Task — When you reach the line that contains "You are a computer-use agent.", begin copying exactly, and continue through the last line of the data; no pictures belong in the copy.

Given data —
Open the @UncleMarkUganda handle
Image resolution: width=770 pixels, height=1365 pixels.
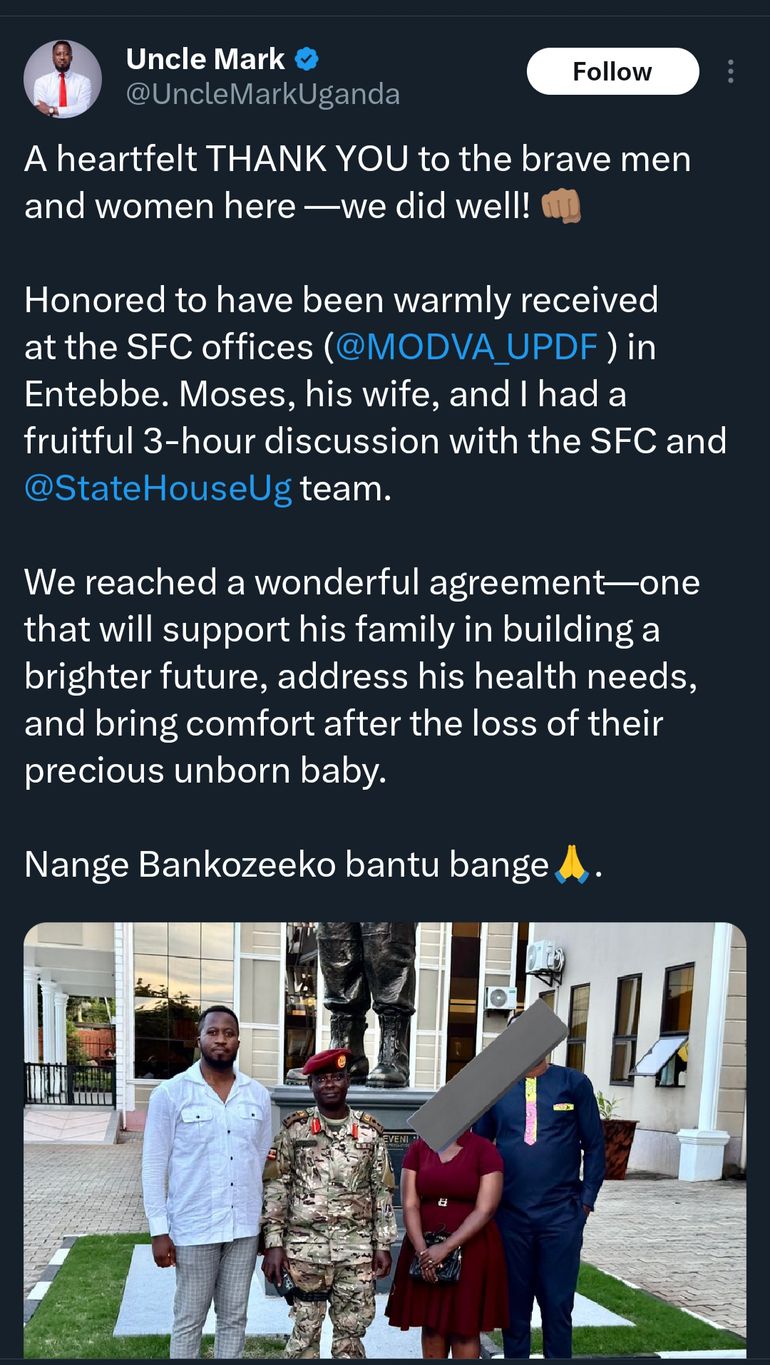tap(263, 94)
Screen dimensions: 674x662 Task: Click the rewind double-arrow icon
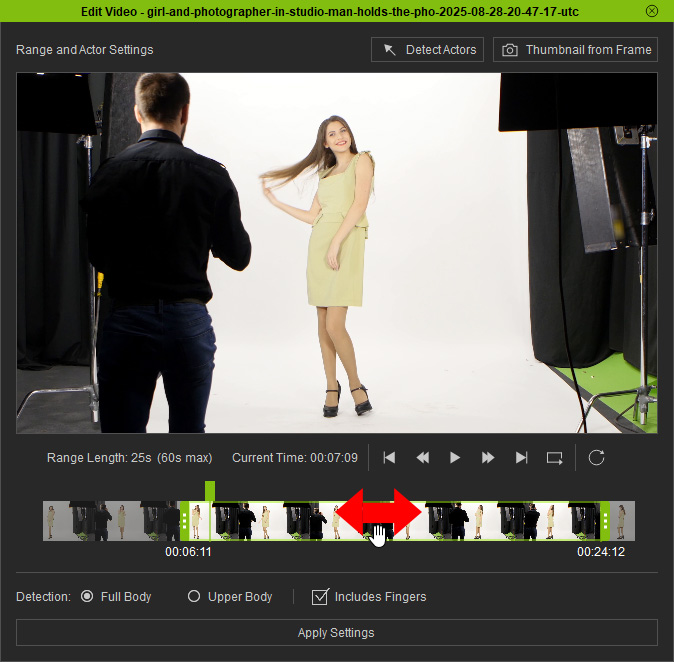click(x=423, y=458)
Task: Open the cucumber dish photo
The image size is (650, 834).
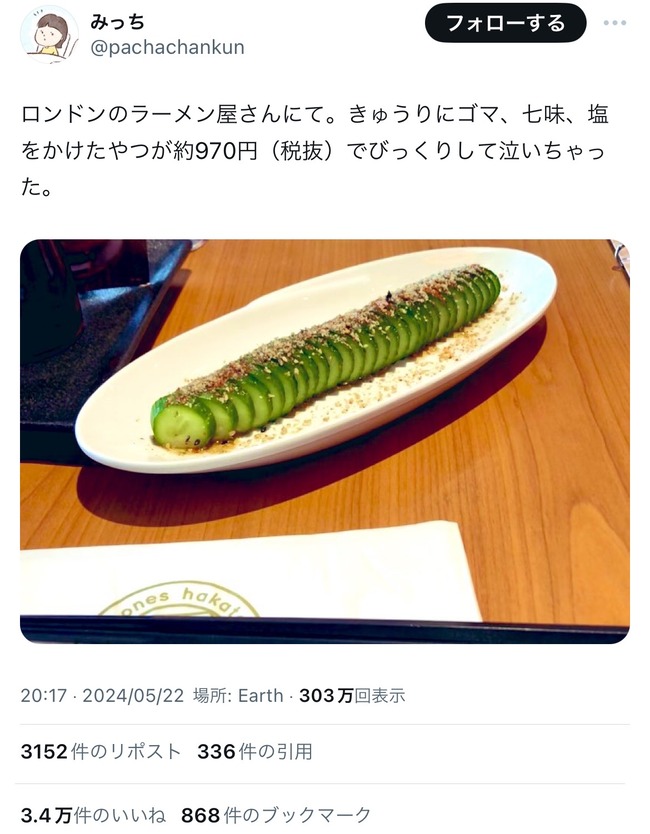Action: pos(324,441)
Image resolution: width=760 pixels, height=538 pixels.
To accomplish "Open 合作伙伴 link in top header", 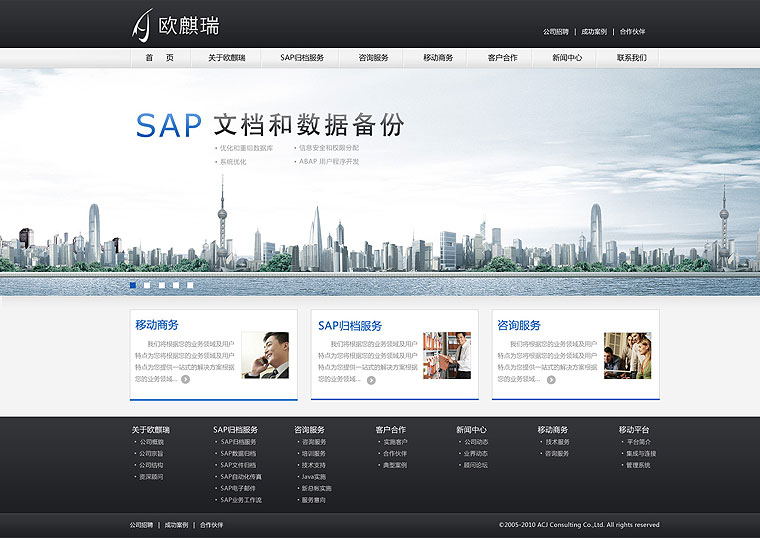I will 632,31.
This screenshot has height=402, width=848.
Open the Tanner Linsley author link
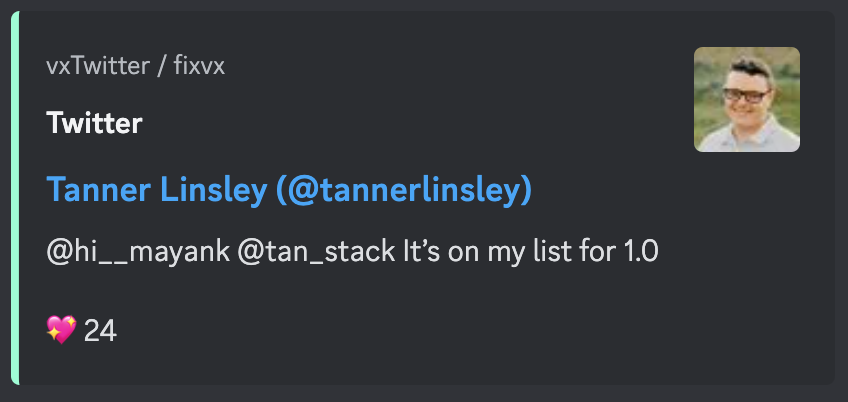288,189
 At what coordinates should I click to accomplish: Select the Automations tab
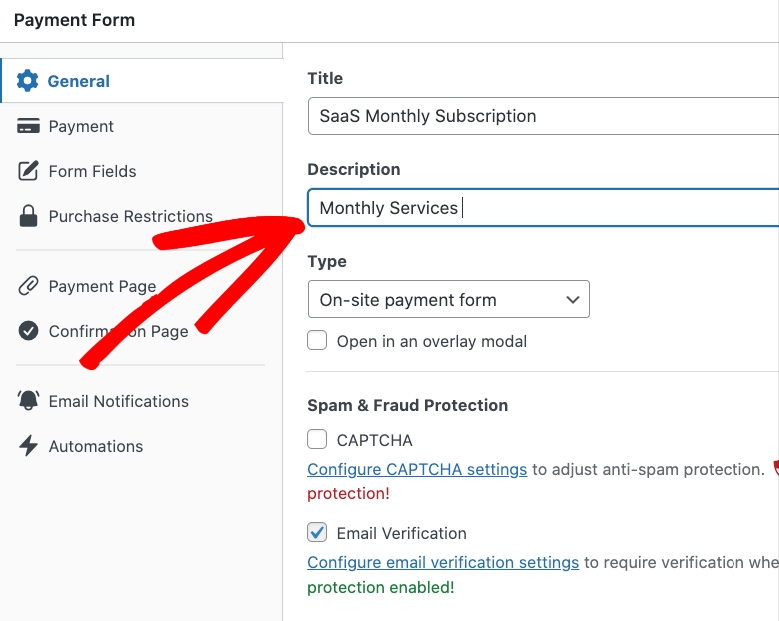click(96, 446)

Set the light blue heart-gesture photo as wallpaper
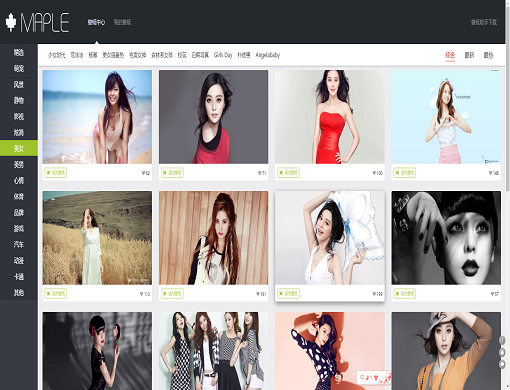click(404, 173)
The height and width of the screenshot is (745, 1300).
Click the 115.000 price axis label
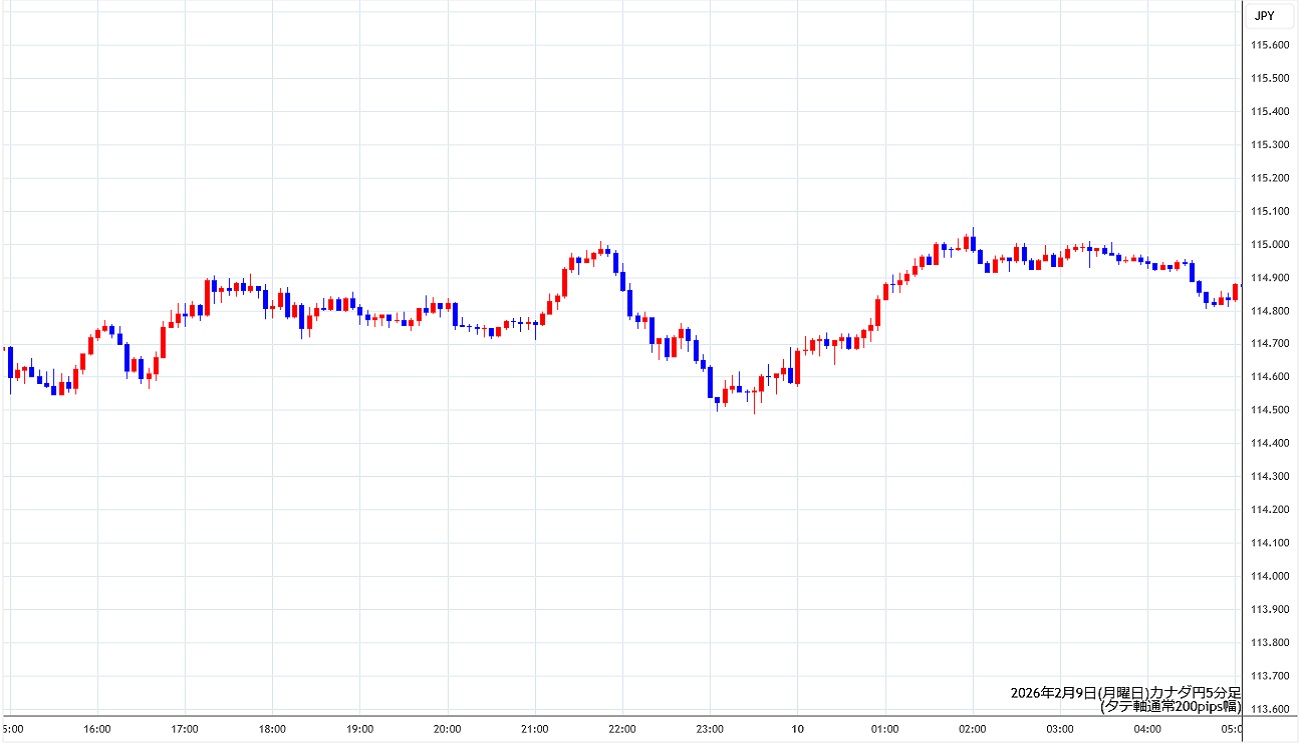[1270, 245]
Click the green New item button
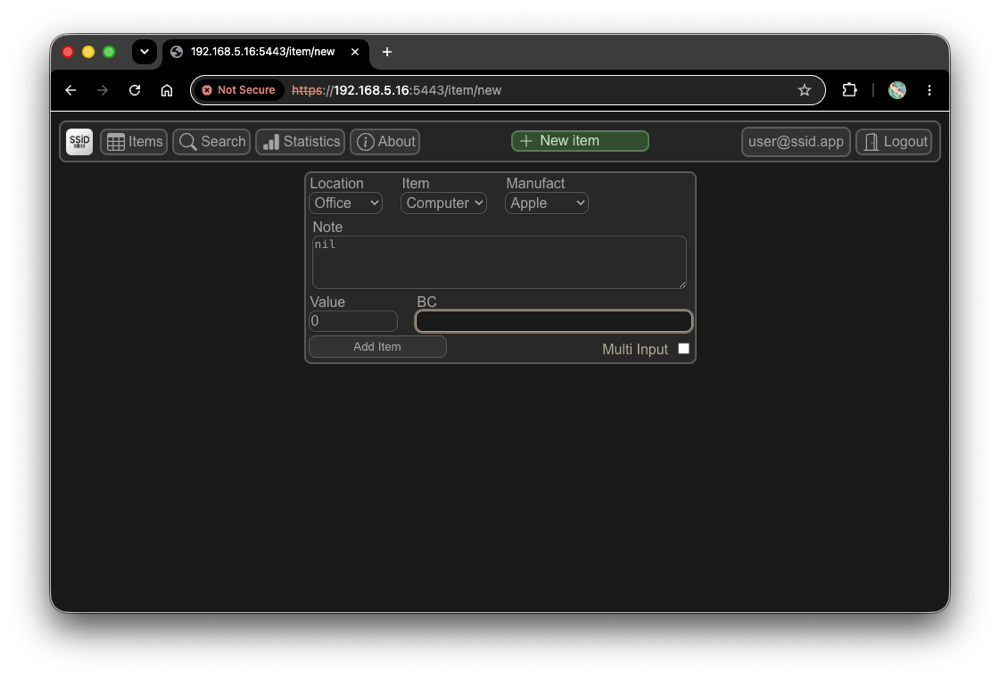Screen dimensions: 1000x679 coord(580,141)
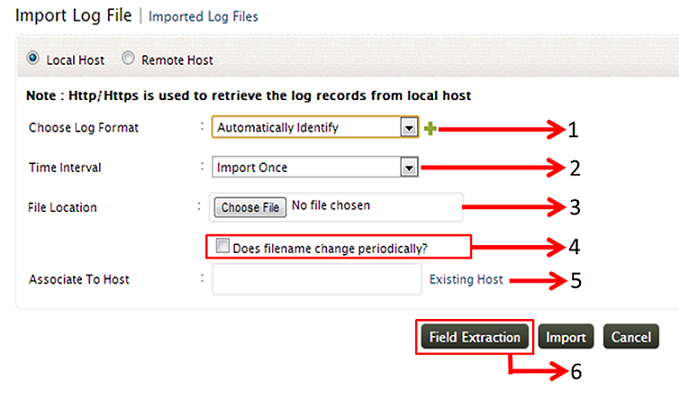This screenshot has height=409, width=679.
Task: Click the 'Import Once' time interval box
Action: [x=305, y=168]
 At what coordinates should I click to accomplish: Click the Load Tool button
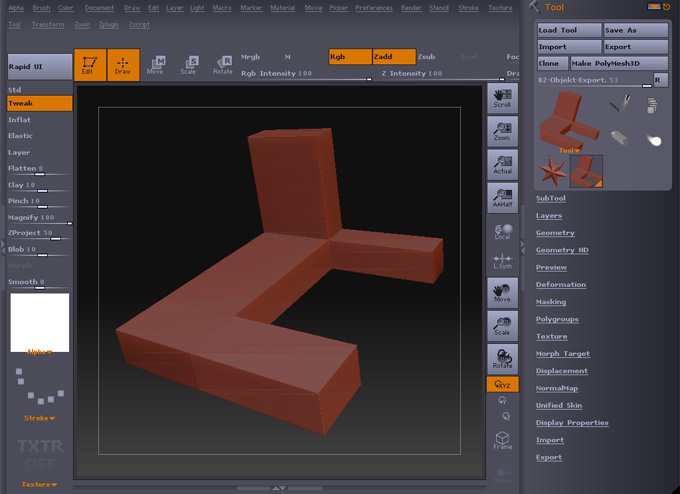pyautogui.click(x=568, y=31)
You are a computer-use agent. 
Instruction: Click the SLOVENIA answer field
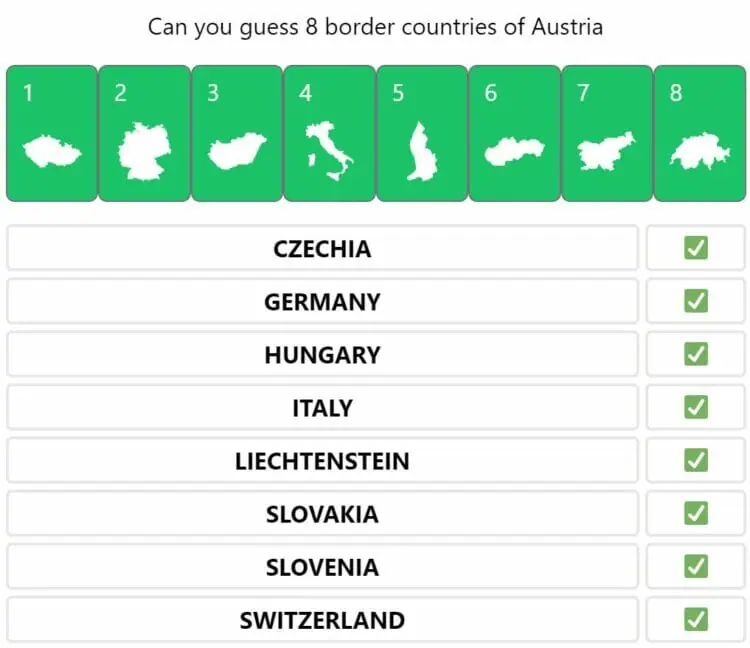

Exercise solution —
You are a computer-use agent. 
Instruction: Click the SLOVENIA answer field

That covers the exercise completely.